Однажды она попросила Оресте отвезти ее на своей моторной лодке к магазинам отелей для туристов и вернулась с закрытым купальным костюмом, черным и переливающимся как шкура тюленя, но так ни разу и не вошла в воду. Пока мы плавали, она загорала на пляже, никогда не смывая с себя пот, а только вытирая его полотенцем, и уже через три дня сделалась похожей на обваренную лангусту, и запах ее цивилизации стало невозможно переносить.

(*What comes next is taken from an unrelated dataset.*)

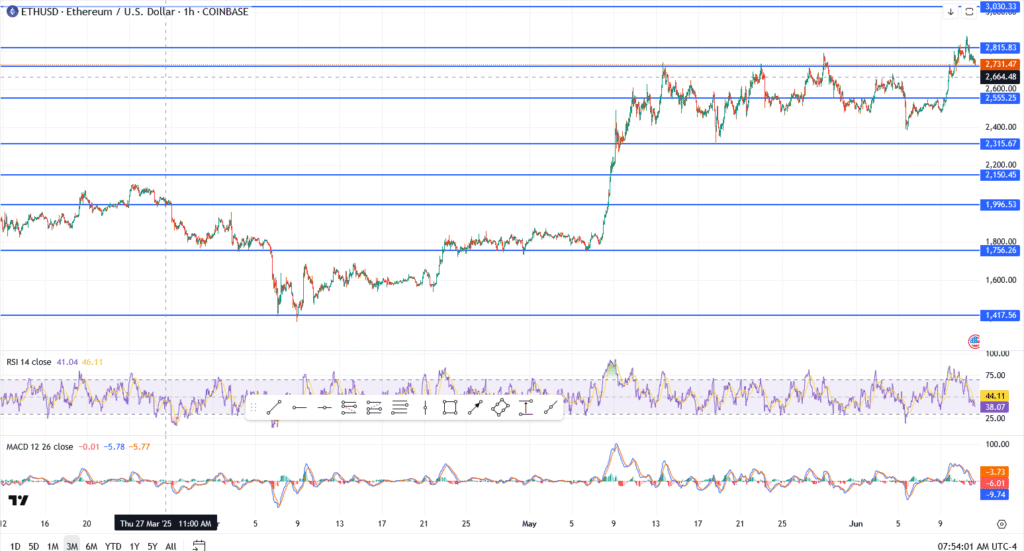Click the TradingView logo
Viewport: 1024px width, 551px height.
pos(17,500)
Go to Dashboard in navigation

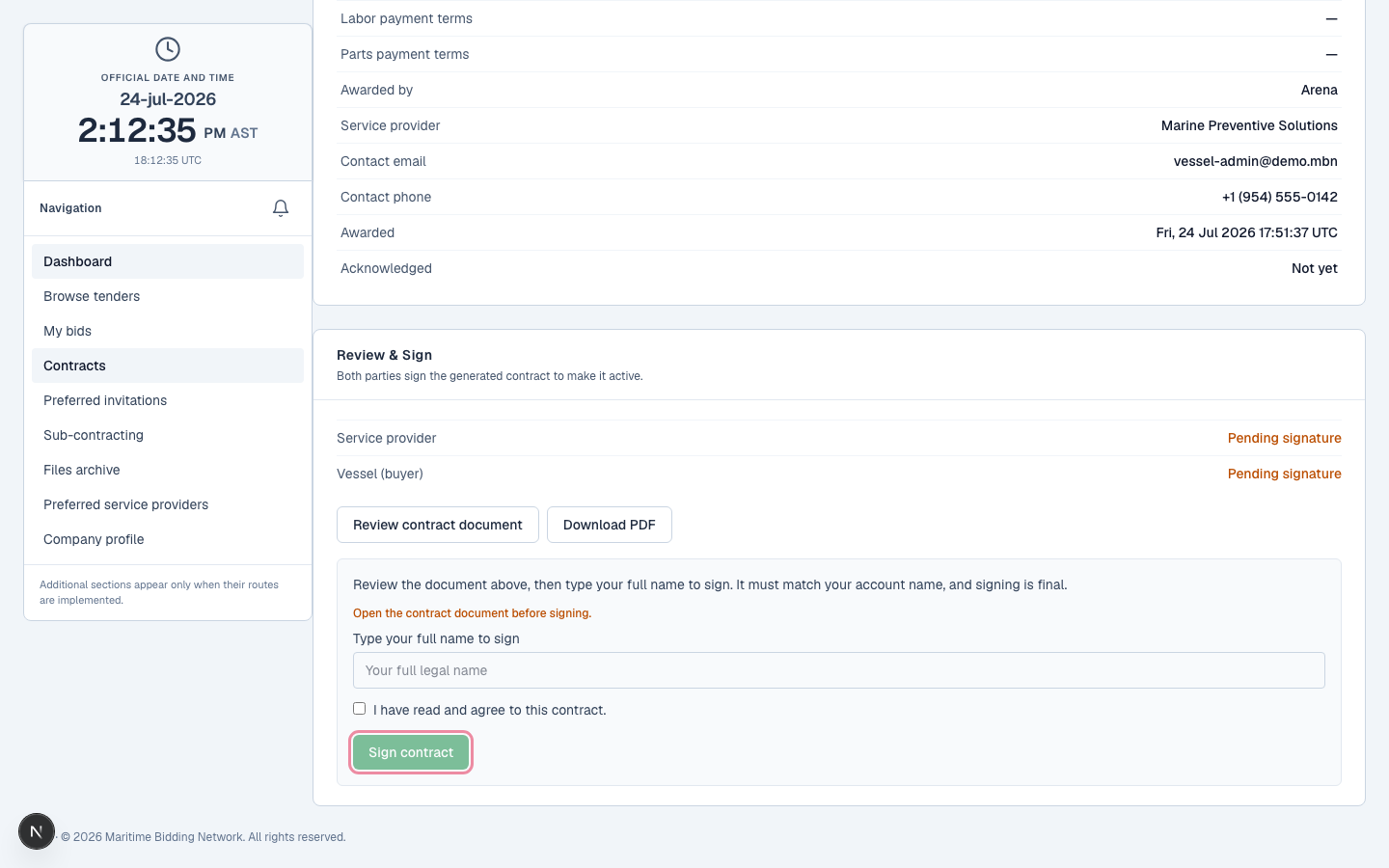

По ночам госпожа Форбс давала себе волю. С самых первых дней ее правления мы слышали, как кто-то ходит по дому, натыкаясь в темноте на мебель и в голове у моего брата засела пугавшая его мысль, что это бродят утопленники, о которых нам столько рассказывала Фульвия Фламинеа. Очень скоро мы обнаружили, что это сама госпожа Форбс проводит ночи, живя реальной жизнью одинокой женщины, жизнью, какую днем она осудила бы сама. Как-то рано утром мы застали ее врасплох на кухне в ночной рубашке школьницы, она готовила свои великолепные печенья и пирожные, вся выпачканная в муке, и пила из стакана портвейн, явно пребывая в таком душевном смятении, какое другую госпожу Форбс наверняка бы шокировало. Уже тогда мы знали, что, уложив нас, она не идет к себе в спальню, а тихо, чтобы мы не слышали, уходит из дому к морю и плавает, а если не идет, то сидит допоздна в гостиной и, выключив звук, смотрит по телевизору фильмы, которые детям смотреть не разрешается, а сама в это время съедает целые торты и даже пьет особенное вино из бутылки, которую мой отец бережет только для торжественных случаев. Вразрез со своими собственными проповедями умеренности и умерщвления плоти, она ела и ела с какой-то ненасытной жадностью. Совсем поздно мы слышали как она, одна в своей комнате, говорит вслух, слышали, как она читает наизусть на своем мелодичном немецком куски из «Орлеанской девы», слышали, как она поет, слышали, как рыдает в постели до рассвета; а потом, когда она выходила к завтраку, глаза у нее были распухшие or слез, а сама она с каждым разом становилась все мрачнее и жестче. Такими несчастными, как тогда, ни мой брат, ни я никогда больше себя не чувствовали, однако я считал, что нужно терпеть до конца, ибо знал, что в любом случае нам ее не одолеть. Зато брат со всей отличавшей его страстностью вступил с ней в единоборство, и счастливое лето превратилось для нас в адское. Эпизод с муреной стал каплей, переполнившей чашу. Той же самой ночью, слушая вместе со мной, как госпожа Форбс ходит по пустым комнатам, мой брат вдруг выплеснул разом всю горечь, накопившуюся у него в душе.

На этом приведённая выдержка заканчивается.